■ **Teks Sumber**

Mungkin ada yang bertanya, “Bukankah kekhawatiran Sayyidina Umar RA ini berkaitan dengan sakit atau bahaya bagi muazin ketika memaksakan suaranya secara sangat keras? Bukan terkait dengan bahaya yang menimpa orang lain?”
Memang benar sekilas demikian. Tetapi, pesan utama dari kisah ini adalah hendaknya bahaya harus dihindarkan baik bagi diri sendiri maupun orang lain, selaras dengan semangat sabda Rasulullah SAW
لَا ضَرَرَ وَلَا ضِرَارَ . رَوَاهُ أَحْمَدُ وَابْنُ مَاجَهْ. حَسَنٌ
Artinya, “Tidak boleh menyakiti orang lain dan tidak boleh membalas menyakitinya,” HR Ahmad dan Ibn Majah. Hasan. (Lihat Abdurrauf Al-Munawi, Faidhul Qadir Syarh Al-Jami’us Shaghir, [Beirut, Darul Kutub Al-‘Ilmiyyah: 1415 H/1994 M], juz VI, halaman 566).

■ **Daftar Tugas**
1. Tuliskan ulang bagian teks sumber yang dimulai dari "Mungkin ada yang" dan berlanjut sampai "VI, halaman 566).".
2. Tentukan apakah setiap pernyataan berikut sesuai dengan teks sumber. Jawab ya atau tidak, lalu kutip kata-kata penentunya dari teks.
(a) Pesan utama kisah tersebut adalah bahaya harus dihindarkan, baik bagi diri sendiri maupun orang lain.
(b) Hadis yang dikutip diriwayatkan oleh Bukhari dan Muslim.
(c) Kitab Faidhul Qadir yang dirujuk diterbitkan di Kairo.
3. Menurut teks sumber, pada juz dan halaman berapa kitab Faidhul Qadir dirujuk?

■ **Data Mentah**
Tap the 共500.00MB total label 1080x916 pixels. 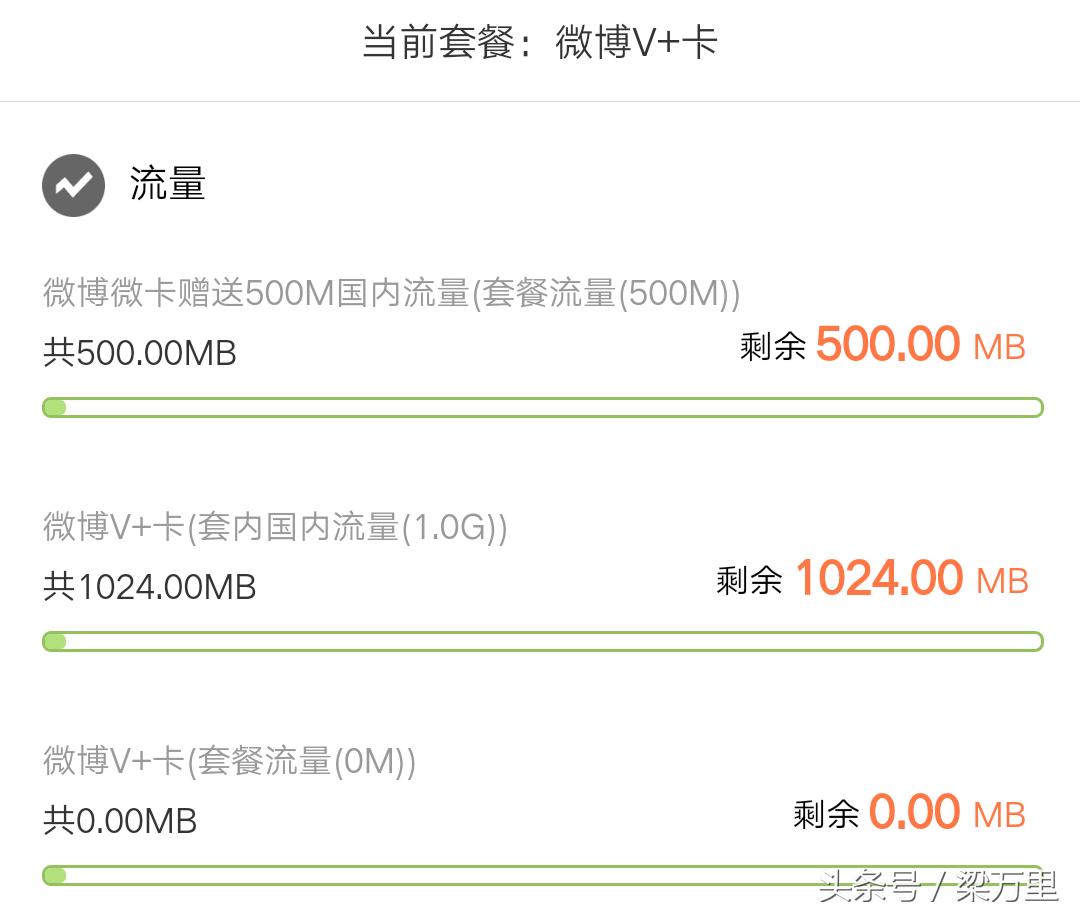click(x=140, y=353)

■ **Jawaban per Tugas**
1.
Mungkin ada yang bertanya, “Bukankah kekhawatiran Sayyidina Umar RA ini berkaitan dengan sakit atau bahaya bagi muazin ketika memaksakan suaranya secara sangat keras? Bukan terkait dengan bahaya yang menimpa orang lain?”
Memang benar sekilas demikian. Tetapi, pesan utama dari kisah ini adalah hendaknya bahaya harus dihindarkan baik bagi diri sendiri maupun orang lain, selaras dengan semangat sabda Rasulullah SAW
لَا ضَرَرَ وَلَا ضِرَارَ . رَوَاهُ أَحْمَدُ وَابْنُ مَاجَهْ. حَسَنٌ
Artinya, “Tidak boleh menyakiti orang lain dan tidak boleh membalas menyakitinya,” HR Ahmad dan Ibn Majah. Hasan. (Lihat Abdurrauf Al-Munawi, Faidhul Qadir Syarh Al-Jami’us Shaghir, [Beirut, Darul Kutub Al-‘Ilmiyyah: 1415 H/1994 M], juz VI, halaman 566).

2.
(a) Ya: "hendaknya bahaya harus dihindarkan baik bagi diri sendiri maupun orang lain".
(b) Tidak: "HR Ahmad dan Ibn Majah".
(c) Tidak: "Beirut, Darul Kutub Al-‘Ilmiyyah".

3. Juz VI, halaman 566.